One example is the ParallelEye-CS, a synthetic dataset for testing the visual intelligence of autonomous vehicles. The benefit of creating synthetic data over using real-world data is the high degree of control over the scene of each image. Figures 10 and 11 below illustrate how the authors tweaked the scenes and environments to include different edge cases in the data set.

Figure 10: The same scene but in different environments.  (top left: rainy; top right: dark;  bottom left: sunny; bottom right: flood)

Figure 11. Scenes with varying levels of occlusions. (top left: with railing; top right: with divider; bottom left: with a hidden bus; bottom right: with all occlusions)

Testing model for fairness in edge cases

Apart from optimizing model performance, AI practitioners must also ensure that the AI models in production are fair, even in edge cases. Such a sentiment is echoed by Martin Fowler, who called for AI practitioners to validate their models in production for potential biases.
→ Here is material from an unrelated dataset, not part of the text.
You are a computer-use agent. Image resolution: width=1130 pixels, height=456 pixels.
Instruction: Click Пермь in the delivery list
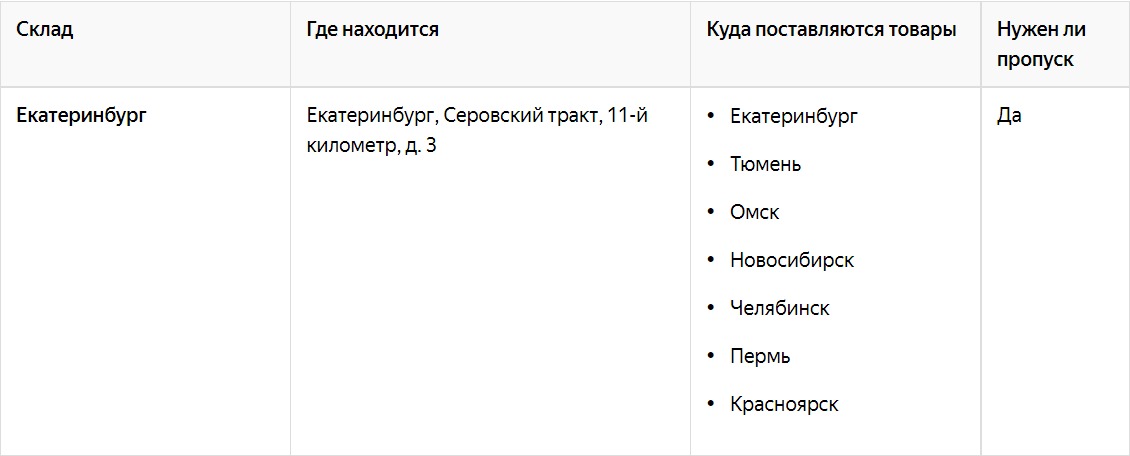[760, 357]
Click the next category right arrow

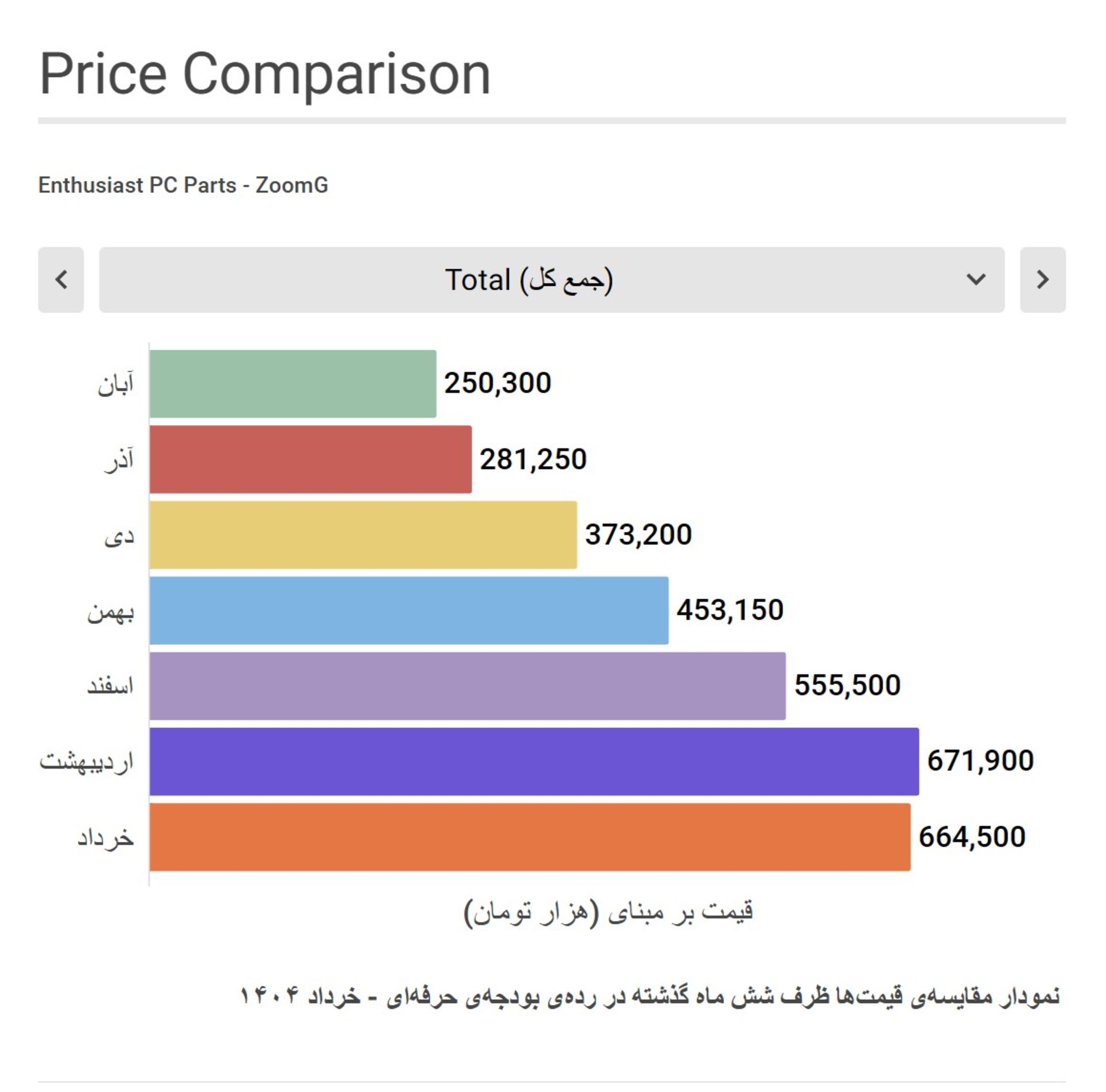1043,280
For instance, the model should not perform poorly on minority classes (like the facial recognition software which misidentifies black faces). Neither should a model discriminate against minority groups (like how Amazon’s AI recruiting tool penalized female candidates).

Companies can no longer afford to turn a blind eye to AI fairness as regulations like GDPR start imposing fairness requirements on decisions made by machine learning models. Yet, there are limited toolkits and publicly available datasets for AI practitioners to evaluate their AI on fairness. 

Synthetic data can help. Datagen recently published our findings on the use of synthetic images in uncovering population biases in facial landmark detections (Figure 12). In particular, we discovered that the performance of a facial landmark detection model differs significantly between two populations of a synthetic dataset (e.g. men vs women). This is a telltale sign that the model in production is biased against a certain group. 

We can extend this concept to AVs. For example, we can test the model on pedestrians of different races and ages to uncover its population biases. 

Synthetic data for edge cases

Synthetic data is here to stay as a viable solution to edge cases in production AV models. It supplements real-world datasets with edge cases, ensuring that AVs remain robust even under freak events. It is also more scalable, less prone to errors, and cheaper than real-world data.

With the rise of the data-centric AI movement, AI practitioners are starting to improve on the value of the data. At Datagen, we believe that the use of synthetic data in solving edge cases will not be restricted to autonomous vehicles. It can be extended to facial recognition, medical imaging, advanced manufacturing, and many other industries.